» **Stated exercise 1**: Translate this sentence from the sentencing report into Spanish: "In your case, the protection of the public is an important consideration."
» **Stated exercise 2**:
Answer these questions from the sentencing report.
(a) On what date was the sentence passed?
(b) How many charges was the accused convicted of?
(c) How many of the six women were under 16 when they were raped?
» **Stated exercise 3**: Carry on the sentencing report from its last sentence.

» **Text extract**:
'''
Three victims told his trial at the High Court in Glasgow that he laughed after raping them. He beat another woman and controlled her to the point she need to ask his permission before she acted.
HMA v IAN DAVID THOMSON
At the High Court in Glasgow on 22 December 2014, Judge John Beckett QC sentenced Ian Thomson to 13 years and six months imprisonment and imposed an Order for Lifelong Restriction after the accused was convicted of raping six women.
On sentencing, Judge Beckett made the following statement in court:
“Ian David Thomson, I have carefully considered the Criminal Justice Social Work Report and the Risk Assessment Report.
I have had regard to everything that has been said on your behalf both today by Mr Paterson and by Mr McAra at the conclusion of your trial.
I take account of your age and the age you were when you committed some of these offences and the passage of time between commission and sentencing. I take account of your record of previous convictions and note that you have no previous convictions of significant gravity and none on indictment.
The position is very different now. You have been convicted of twenty two charges covering the period from 2000-2013.
Many of these crimes merit substantial punishment and you and others must be deterred from committing crimes of violence and sexual violence towards women.
In your case, the protection of the public is an important consideration.
You have been convicted of raping six different women, three of whom were under 16 when you raped them. The evidence led in your trial shows that you were able to identify and form relationships with several women most of whom were vulnerable in one way or another.
You could appear charming and considerate to your victims before becoming very controlling, often using violence to intimidate your partners into submission. Charge 43 is an example of you opportunistically raping a vulnerable girl of 15 whom you had only just met.
Charge 28 saw you engineering a situation where you could ply a girl of fourteen with alcohol and then rape her. Both of those crimes occurred at a secluded place within a remote farm where there was little prospect of your victims finding help or being able to escape from you.
'''
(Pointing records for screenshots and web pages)
'''
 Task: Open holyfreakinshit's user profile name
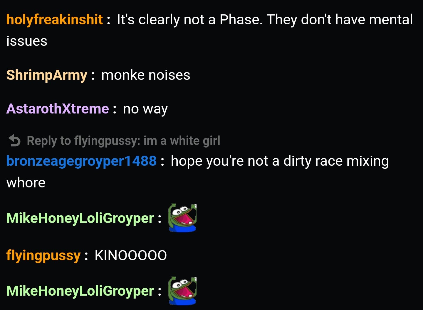(55, 20)
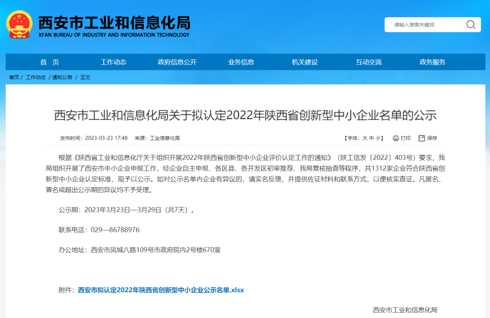Click 首页 in the breadcrumb trail
Screen dimensions: 490x318
click(14, 77)
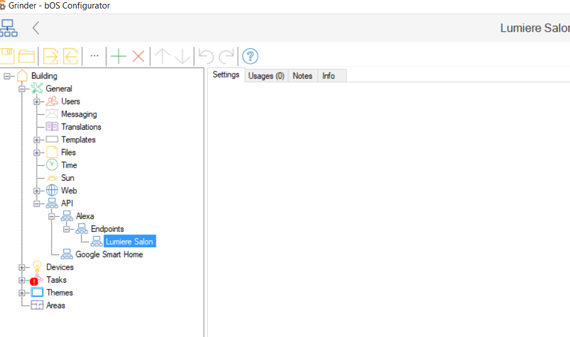570x337 pixels.
Task: Move selected item up with up arrow
Action: tap(163, 56)
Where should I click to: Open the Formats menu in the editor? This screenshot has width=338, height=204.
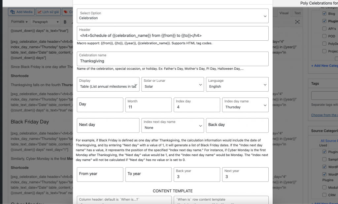19,21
'''
» **Written response 1**: En su caso, la protección del público es una consideración importante.

» **Written response 2**:
(a) 22 December 2014
(b) Twenty two
(c) Three

» **Written response 3**:
Whilst its impact has been felt in different ways, your conduct has had a significant effect on all of your victims and very profound effects on some of them. You have shown no insight and no remorse.
I have considered Mr Paterson’s submissions in the light of the reports and the evidence, but I am not persuaded that an extended sentence would offer sufficient protection for the public from you.
I have had regard to the opinion of the court in the case of Ferguson v HM Advocate 2013 SCCR 244, as I was invited to do by Mr Paterson in his written submissions.
I am satisfied on a balance of probability that the risk criteria are met.
Having regard to the nature and circumstances of the rapes of six different women, in the context of all of the charges of which you have been convicted on this indictment, and for what it is worth your record of previous convictions, I consider that there is a pattern of behaviour which demonstrates that there is a likelihood, meaning probability, that when at liberty you will seriously endanger the physical or psychological well-being of members of the public at large.
The detailed Risk Assessment Report states that you have demonstrated an enduring propensity to seriously endanger the well-being of others such that you present a high risk and will continue to do so when you are eventually released, whatever happens in the meantime.
Treatment is considered unlikely to mitigate the need for close supervision, restriction and monitoring for the foreseeable future and when you are eventually at liberty. Whilst I have considered the terms of the Criminal Justice Social Work Report, including the risk assessments reached which were at the moderate level, I accept Dr Cameron’s assessment, using methods approved by the Risk Management Authority, that you pose a high risk to members of the public at large.
I conclude that if an Order for Lifelong Restriction were not made, you would seriously endanger the physical and psychological wellbeing of members of the public at large, once you are at liberty, even more so if you were no longer subject to licence conditions.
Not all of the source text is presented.